------ Data supplied ------

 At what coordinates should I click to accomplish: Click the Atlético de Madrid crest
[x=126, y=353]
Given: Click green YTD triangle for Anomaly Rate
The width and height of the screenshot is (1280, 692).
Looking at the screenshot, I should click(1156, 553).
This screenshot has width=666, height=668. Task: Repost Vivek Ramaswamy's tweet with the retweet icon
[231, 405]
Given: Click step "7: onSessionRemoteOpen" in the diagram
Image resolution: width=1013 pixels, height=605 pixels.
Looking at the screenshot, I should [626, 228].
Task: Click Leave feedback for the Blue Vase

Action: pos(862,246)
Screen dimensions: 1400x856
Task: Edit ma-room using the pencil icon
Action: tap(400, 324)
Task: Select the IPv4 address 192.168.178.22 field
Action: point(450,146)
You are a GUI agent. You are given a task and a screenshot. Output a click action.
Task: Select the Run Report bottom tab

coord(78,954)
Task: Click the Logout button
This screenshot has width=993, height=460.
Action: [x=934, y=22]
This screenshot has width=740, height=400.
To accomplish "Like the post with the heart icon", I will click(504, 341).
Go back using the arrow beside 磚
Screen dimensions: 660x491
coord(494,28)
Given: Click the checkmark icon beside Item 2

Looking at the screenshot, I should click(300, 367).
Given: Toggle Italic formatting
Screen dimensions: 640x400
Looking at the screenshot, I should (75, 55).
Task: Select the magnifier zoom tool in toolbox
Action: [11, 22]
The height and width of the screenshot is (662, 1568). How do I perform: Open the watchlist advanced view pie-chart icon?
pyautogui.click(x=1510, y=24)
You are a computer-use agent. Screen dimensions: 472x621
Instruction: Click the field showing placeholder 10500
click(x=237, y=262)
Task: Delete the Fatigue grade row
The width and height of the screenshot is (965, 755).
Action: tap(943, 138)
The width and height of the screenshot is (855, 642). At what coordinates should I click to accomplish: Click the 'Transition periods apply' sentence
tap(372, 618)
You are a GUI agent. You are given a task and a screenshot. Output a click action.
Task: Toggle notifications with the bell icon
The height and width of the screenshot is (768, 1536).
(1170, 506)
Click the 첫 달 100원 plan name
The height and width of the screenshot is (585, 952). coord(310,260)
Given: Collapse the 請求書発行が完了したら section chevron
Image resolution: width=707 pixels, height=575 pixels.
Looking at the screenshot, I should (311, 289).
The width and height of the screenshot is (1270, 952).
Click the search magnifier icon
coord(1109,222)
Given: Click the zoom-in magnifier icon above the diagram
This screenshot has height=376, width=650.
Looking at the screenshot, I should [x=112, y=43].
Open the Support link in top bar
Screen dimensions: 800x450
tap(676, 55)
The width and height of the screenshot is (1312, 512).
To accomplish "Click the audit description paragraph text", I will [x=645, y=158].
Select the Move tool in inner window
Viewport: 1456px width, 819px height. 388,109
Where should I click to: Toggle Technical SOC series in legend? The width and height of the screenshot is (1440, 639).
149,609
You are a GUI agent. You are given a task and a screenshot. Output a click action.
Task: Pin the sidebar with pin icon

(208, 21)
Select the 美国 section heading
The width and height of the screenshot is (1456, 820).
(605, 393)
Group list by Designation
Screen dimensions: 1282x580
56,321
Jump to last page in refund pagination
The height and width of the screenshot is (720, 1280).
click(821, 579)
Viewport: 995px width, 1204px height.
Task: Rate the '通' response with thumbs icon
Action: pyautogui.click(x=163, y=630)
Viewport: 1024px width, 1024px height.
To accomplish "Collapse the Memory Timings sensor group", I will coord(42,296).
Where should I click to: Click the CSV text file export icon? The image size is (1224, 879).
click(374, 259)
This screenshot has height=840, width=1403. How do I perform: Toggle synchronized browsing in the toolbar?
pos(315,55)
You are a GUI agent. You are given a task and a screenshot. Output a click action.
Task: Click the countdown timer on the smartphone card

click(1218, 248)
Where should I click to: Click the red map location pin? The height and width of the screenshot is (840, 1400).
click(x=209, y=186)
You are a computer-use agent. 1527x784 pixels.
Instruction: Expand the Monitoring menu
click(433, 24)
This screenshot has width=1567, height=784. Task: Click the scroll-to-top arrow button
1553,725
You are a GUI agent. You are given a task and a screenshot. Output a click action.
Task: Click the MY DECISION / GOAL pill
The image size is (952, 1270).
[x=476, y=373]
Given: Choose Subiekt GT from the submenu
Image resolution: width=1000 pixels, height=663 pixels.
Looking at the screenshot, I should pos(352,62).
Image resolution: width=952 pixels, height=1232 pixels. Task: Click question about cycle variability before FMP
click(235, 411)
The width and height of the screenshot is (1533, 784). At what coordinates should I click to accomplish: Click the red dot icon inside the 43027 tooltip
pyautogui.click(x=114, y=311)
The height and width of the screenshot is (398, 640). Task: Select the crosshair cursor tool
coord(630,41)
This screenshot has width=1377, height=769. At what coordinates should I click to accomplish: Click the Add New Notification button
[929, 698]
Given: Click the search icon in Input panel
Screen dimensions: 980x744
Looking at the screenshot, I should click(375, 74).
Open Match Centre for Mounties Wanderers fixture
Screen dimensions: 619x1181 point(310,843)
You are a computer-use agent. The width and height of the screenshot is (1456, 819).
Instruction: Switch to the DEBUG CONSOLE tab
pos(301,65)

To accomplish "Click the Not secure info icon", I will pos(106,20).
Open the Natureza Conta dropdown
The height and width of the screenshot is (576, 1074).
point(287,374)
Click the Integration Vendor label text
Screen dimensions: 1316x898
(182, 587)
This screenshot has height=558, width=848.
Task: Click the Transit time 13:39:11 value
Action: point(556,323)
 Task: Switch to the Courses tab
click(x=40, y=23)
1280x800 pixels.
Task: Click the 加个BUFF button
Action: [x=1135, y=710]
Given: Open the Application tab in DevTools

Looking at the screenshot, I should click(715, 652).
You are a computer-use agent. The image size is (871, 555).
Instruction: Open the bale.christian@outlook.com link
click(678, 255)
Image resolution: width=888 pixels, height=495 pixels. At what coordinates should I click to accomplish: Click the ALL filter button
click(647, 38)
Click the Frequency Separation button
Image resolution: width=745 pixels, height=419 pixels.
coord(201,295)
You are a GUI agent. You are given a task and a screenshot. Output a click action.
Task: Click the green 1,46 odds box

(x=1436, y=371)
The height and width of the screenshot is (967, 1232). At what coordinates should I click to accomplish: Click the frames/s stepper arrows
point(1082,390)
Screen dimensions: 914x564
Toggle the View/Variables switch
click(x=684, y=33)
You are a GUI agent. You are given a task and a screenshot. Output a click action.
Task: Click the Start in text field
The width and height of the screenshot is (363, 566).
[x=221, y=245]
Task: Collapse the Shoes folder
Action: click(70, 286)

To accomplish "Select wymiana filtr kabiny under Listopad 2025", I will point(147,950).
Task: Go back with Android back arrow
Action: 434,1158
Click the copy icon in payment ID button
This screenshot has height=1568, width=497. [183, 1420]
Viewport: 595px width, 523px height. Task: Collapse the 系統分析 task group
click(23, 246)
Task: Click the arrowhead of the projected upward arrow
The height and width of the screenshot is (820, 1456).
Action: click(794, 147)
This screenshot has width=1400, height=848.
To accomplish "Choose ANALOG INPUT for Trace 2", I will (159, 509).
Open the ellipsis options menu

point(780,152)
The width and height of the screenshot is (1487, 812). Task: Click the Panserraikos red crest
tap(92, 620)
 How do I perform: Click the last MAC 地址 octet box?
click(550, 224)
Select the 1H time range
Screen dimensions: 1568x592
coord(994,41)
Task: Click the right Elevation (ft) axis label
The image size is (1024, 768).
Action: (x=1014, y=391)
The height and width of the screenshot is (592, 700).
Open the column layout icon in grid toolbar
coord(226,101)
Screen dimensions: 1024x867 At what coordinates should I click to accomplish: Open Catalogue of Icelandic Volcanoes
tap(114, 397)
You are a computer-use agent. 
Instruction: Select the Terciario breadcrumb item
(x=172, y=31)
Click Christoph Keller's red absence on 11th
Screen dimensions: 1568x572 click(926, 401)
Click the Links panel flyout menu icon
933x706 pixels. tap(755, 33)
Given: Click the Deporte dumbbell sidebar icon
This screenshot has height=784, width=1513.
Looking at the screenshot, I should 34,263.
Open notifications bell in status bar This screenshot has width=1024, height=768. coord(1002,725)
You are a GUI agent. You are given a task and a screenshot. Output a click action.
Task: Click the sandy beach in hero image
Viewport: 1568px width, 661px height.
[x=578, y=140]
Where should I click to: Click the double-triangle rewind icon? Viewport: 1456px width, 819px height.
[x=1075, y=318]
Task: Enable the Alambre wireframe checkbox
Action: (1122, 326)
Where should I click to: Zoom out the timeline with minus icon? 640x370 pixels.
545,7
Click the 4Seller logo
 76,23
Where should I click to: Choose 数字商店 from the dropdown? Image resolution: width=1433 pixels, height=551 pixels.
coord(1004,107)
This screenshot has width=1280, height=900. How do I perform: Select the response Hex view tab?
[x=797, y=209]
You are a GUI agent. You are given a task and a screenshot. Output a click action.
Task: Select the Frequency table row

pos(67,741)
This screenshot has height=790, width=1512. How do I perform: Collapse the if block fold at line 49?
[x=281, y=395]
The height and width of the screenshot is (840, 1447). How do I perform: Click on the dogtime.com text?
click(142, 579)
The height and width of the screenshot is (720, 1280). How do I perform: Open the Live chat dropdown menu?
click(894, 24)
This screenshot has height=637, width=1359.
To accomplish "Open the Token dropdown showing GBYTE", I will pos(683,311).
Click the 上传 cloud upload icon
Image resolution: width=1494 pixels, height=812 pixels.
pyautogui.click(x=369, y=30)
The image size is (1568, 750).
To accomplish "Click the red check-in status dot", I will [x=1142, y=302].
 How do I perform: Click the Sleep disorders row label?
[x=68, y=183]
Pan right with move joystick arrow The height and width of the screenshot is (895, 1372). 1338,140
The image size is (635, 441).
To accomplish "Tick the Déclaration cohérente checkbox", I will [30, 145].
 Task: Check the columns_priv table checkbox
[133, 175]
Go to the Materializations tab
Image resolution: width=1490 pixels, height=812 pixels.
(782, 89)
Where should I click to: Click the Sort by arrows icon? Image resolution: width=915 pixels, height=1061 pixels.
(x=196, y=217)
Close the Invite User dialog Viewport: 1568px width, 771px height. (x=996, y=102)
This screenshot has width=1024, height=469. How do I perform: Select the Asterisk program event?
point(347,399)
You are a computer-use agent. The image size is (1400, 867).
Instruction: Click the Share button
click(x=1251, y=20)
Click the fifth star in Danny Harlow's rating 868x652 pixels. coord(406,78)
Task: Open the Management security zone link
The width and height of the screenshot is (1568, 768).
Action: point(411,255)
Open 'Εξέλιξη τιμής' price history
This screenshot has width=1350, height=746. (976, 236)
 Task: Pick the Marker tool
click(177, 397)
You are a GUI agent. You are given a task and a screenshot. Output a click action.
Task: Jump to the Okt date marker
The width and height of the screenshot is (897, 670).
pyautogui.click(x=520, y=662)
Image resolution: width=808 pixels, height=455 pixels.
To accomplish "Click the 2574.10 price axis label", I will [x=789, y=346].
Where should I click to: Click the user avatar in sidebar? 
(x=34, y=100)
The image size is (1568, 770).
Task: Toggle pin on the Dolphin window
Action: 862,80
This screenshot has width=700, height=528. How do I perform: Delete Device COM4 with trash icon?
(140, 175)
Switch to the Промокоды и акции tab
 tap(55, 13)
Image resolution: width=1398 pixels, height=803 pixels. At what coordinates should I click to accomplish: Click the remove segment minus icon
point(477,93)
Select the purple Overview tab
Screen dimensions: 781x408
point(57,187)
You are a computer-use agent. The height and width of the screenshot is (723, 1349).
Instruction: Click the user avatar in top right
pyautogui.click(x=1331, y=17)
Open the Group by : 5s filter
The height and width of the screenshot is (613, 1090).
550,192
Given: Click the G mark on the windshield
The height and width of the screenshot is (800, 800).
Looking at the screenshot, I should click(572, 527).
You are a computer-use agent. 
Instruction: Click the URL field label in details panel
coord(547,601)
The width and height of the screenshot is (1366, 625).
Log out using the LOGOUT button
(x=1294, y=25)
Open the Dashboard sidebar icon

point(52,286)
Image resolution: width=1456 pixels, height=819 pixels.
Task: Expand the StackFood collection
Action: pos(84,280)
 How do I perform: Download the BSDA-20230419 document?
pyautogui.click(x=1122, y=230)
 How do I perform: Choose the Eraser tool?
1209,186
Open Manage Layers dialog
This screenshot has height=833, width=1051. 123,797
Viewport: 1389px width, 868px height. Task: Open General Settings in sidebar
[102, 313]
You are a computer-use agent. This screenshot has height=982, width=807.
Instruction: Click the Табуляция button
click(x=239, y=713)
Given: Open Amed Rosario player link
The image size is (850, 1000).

------

**Problem:** Please convert the listing, from the line containing "Given: Open the Application tab in DevTools" through the line containing "click(678, 255)", into a Markdown table with columns Row and Line, skipping blank lines.

**Written response:**
| Row | Line |
|---|---|
| 1 | Given: Open the Application tab in DevTools |
| 2 | Looking at the screenshot, I should click(715, 652). |
| 3 | You are a computer-use agent. The image size is (871, 555). |
| 4 | Instruction: Open the bale.christian@outlook.com link |
| 5 | click(678, 255) |